### Extracted information
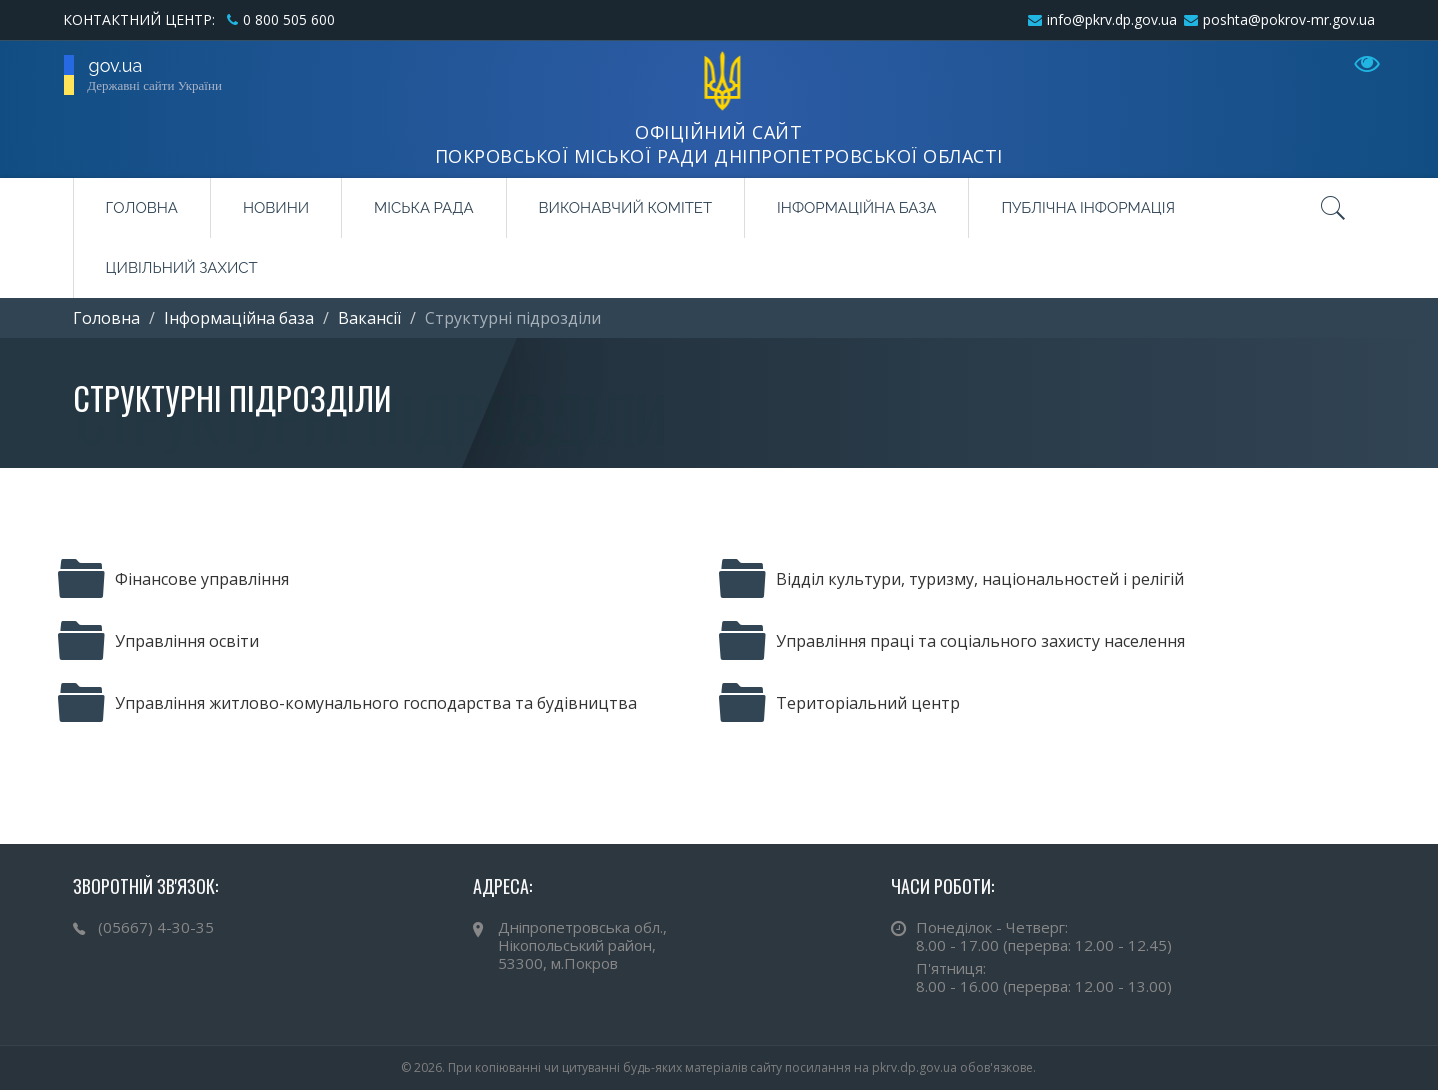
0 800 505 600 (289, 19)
==
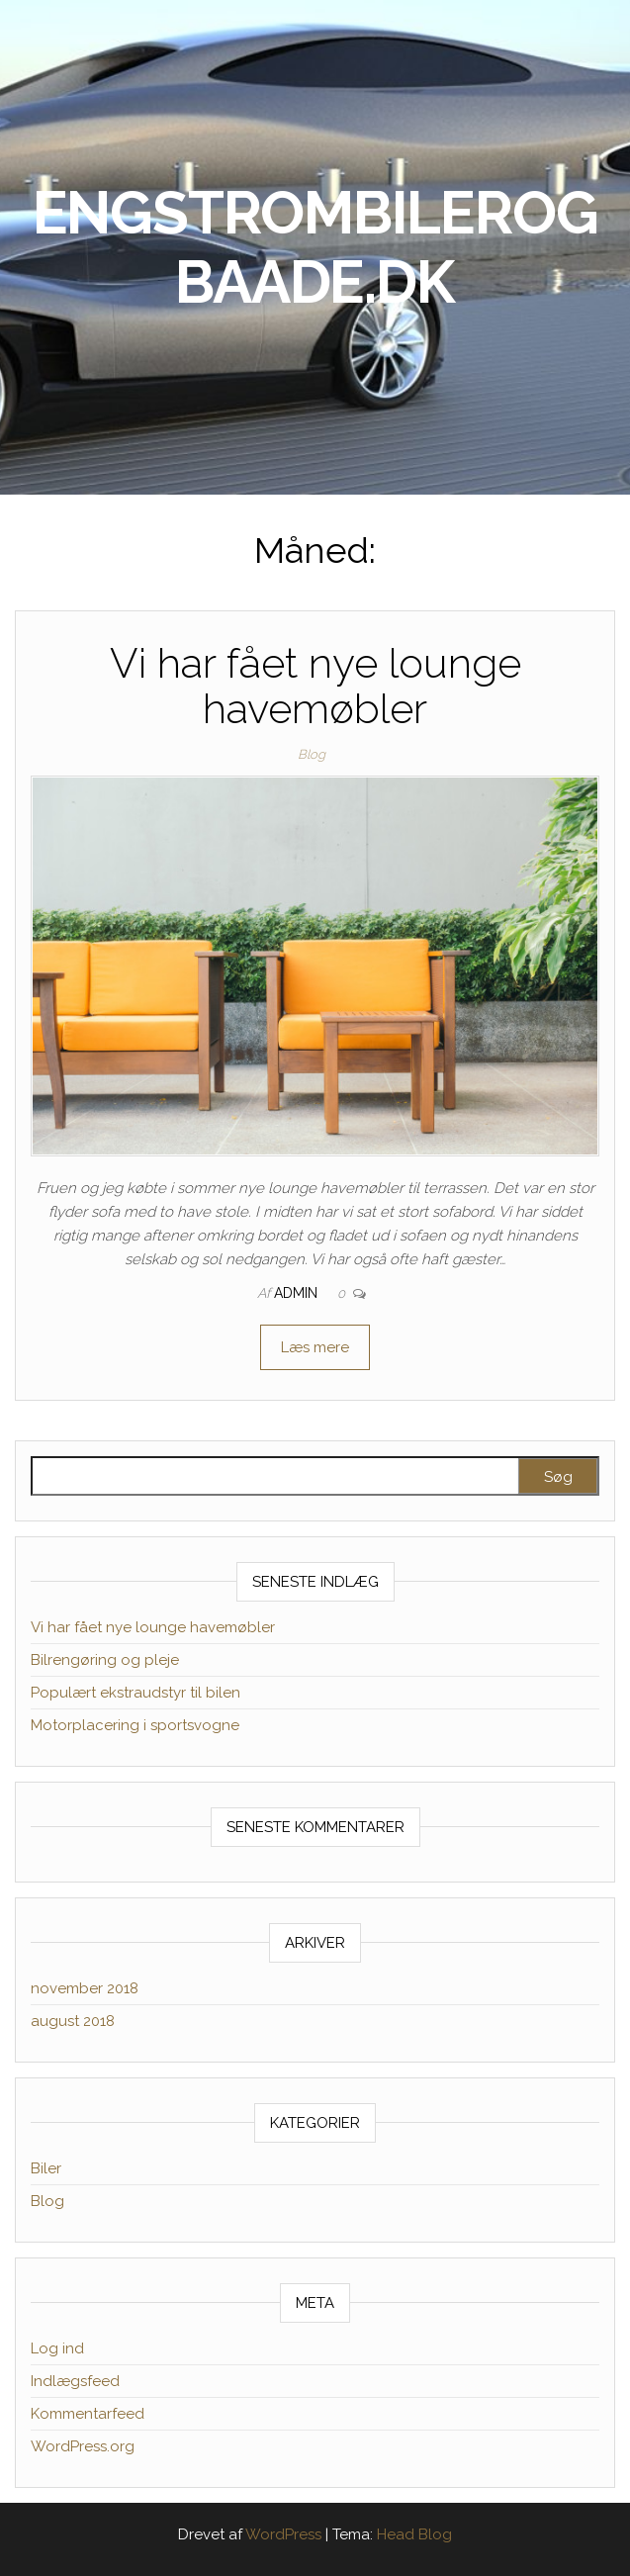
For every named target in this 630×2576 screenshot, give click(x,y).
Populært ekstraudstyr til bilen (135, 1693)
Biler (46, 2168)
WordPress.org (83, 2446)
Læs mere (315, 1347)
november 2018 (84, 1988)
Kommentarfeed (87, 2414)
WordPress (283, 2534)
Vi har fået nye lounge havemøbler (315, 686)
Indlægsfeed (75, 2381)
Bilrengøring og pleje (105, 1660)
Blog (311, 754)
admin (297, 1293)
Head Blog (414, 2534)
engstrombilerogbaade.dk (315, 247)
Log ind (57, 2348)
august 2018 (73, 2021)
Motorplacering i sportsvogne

### Aim of the task
Update the rows from the one containing "engstrombilerogbaade.dk (315, 247)" down to the one containing "Motorplacering i sportsvogne" so that "august" becomes "september", leaving everything else unchanged.

### Full response
engstrombilerogbaade.dk (315, 247)
Log ind (57, 2348)
september 2018 (73, 2021)
Motorplacering i sportsvogne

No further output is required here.